TASK GOAL> Check every line below for the word "Collapse" and copy the ones that have it.

MATERIAL PROVIDED>
● ● ● ●

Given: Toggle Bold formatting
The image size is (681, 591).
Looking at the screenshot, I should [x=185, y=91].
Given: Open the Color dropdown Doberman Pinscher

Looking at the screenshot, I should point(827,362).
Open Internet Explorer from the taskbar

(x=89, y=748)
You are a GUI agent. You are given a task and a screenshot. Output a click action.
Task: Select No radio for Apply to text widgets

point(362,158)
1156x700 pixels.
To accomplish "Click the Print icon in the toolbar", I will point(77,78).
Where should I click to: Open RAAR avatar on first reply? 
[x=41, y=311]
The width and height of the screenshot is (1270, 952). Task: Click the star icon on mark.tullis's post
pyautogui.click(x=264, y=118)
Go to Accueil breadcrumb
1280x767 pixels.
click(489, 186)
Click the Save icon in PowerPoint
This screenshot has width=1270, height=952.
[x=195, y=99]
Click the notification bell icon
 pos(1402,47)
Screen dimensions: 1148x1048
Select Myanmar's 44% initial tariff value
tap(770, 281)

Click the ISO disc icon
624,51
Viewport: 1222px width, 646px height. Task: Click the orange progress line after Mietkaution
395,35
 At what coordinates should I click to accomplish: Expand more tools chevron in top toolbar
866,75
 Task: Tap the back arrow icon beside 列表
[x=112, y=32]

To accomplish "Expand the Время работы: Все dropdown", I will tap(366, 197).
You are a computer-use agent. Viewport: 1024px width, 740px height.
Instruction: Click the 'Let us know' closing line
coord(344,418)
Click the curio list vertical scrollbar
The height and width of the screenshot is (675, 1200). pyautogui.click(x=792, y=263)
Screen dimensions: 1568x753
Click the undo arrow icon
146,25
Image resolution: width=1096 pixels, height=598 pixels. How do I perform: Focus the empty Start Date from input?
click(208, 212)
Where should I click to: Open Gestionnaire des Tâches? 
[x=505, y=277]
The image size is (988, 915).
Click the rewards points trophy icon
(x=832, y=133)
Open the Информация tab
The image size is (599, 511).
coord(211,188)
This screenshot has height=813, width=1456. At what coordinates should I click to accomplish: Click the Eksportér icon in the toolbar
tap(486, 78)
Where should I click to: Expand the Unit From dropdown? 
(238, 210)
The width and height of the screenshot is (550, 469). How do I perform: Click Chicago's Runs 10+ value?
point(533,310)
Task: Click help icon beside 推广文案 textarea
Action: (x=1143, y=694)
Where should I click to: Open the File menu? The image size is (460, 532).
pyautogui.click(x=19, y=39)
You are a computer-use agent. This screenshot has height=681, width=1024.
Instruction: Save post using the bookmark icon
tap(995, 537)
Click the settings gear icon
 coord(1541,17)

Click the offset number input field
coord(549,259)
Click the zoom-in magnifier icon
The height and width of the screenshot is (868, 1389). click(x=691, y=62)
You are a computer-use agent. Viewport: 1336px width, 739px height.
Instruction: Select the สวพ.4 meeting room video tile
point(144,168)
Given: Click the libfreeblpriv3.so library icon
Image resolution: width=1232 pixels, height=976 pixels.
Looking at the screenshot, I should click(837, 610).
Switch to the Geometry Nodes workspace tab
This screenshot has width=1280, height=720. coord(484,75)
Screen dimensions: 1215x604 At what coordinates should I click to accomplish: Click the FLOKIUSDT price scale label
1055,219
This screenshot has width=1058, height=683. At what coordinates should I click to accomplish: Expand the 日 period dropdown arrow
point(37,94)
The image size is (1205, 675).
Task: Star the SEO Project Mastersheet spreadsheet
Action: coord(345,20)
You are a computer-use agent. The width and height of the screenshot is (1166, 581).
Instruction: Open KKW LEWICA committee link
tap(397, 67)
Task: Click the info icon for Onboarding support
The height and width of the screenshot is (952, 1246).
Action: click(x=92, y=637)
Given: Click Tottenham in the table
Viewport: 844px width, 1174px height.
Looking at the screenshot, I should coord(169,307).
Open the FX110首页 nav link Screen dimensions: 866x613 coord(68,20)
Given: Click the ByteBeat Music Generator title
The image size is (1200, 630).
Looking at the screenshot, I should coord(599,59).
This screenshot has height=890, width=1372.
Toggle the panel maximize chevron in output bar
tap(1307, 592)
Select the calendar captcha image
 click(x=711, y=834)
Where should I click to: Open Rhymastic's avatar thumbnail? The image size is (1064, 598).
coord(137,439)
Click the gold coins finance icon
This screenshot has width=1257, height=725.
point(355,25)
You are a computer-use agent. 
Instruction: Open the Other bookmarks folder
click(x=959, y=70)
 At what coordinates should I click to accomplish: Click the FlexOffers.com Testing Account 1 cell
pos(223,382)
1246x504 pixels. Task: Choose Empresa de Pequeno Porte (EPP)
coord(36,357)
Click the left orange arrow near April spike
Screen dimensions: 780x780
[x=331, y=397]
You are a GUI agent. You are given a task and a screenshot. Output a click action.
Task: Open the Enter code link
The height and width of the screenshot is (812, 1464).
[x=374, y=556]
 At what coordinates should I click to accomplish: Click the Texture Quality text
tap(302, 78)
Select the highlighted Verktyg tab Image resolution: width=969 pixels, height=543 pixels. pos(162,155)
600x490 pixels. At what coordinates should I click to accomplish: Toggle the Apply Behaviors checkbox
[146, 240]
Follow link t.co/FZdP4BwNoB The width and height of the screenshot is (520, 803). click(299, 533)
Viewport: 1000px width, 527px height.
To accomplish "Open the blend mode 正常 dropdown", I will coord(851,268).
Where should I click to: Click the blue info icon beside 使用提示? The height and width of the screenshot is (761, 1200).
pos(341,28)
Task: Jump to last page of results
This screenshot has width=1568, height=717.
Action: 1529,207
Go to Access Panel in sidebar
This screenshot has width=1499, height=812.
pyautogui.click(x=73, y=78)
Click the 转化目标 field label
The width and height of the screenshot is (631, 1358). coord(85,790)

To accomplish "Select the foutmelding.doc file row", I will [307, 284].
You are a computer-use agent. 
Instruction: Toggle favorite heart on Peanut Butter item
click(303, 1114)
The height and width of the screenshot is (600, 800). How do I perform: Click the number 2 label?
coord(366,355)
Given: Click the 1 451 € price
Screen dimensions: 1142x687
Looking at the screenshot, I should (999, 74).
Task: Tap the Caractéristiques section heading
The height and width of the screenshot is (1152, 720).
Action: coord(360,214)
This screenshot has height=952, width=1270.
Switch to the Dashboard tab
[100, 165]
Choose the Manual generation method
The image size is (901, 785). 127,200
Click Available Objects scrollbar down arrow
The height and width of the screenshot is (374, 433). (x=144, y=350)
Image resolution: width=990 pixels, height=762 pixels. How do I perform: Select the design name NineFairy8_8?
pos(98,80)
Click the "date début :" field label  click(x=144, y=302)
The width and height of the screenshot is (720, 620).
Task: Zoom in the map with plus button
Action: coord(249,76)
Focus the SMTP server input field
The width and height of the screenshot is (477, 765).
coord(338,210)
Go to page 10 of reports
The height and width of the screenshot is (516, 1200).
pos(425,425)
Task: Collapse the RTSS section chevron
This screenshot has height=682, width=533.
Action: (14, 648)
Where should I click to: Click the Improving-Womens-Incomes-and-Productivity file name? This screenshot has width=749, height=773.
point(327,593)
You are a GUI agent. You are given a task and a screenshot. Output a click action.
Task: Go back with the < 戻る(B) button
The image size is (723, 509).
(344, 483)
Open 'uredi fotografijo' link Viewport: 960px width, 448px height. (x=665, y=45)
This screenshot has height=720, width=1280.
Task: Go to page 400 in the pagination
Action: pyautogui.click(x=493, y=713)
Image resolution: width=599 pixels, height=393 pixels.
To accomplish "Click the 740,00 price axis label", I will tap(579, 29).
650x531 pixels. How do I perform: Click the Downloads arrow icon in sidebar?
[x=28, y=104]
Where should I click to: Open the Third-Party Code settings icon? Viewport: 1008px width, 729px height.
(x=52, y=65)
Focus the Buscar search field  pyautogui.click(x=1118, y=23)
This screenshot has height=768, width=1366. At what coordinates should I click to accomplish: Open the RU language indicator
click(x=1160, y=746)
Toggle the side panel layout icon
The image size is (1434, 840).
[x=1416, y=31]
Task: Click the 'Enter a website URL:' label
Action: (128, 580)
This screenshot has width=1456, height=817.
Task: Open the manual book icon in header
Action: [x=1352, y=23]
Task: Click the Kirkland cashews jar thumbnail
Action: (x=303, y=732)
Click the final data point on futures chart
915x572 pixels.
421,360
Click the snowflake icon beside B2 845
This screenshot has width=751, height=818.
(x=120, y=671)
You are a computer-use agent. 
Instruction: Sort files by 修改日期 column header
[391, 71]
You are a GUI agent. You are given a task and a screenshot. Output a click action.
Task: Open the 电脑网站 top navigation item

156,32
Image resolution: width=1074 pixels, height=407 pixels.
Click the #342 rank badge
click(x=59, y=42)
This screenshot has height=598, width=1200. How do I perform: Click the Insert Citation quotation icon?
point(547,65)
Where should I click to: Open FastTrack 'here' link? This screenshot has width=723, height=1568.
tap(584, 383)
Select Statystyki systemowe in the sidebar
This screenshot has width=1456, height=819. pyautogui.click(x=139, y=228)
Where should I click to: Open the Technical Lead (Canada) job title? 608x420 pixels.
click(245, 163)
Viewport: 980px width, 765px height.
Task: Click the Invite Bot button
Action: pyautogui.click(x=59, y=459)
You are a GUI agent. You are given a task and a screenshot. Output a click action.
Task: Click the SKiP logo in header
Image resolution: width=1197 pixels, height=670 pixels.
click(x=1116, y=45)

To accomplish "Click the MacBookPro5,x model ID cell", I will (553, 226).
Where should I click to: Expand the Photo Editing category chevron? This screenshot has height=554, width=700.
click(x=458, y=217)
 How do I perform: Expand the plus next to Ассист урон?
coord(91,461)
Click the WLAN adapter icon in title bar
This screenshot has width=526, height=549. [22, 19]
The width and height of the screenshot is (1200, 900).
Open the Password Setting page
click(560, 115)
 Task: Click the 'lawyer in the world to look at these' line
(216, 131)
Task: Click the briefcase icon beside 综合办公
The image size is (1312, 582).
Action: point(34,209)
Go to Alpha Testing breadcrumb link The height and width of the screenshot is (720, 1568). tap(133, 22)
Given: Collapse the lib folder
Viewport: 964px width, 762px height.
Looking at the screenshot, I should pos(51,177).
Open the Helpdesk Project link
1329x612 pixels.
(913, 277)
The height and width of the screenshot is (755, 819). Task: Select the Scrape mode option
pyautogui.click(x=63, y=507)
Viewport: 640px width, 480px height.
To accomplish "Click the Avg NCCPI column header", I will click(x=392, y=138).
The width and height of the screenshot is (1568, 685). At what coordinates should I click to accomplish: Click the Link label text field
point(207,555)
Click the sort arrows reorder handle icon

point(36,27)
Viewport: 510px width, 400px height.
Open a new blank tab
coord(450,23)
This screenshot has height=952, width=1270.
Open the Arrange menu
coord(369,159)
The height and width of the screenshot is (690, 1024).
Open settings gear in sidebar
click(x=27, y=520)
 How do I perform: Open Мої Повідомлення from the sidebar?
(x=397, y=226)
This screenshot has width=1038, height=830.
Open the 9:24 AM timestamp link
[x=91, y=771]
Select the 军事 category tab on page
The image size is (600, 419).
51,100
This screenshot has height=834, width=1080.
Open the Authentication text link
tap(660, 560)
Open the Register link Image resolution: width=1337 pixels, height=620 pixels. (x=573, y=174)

● ● ● ●

RESPONSE TO THIS TASK>
Task: Collapse the RTSS section chevron
Given: Collapse the lib folder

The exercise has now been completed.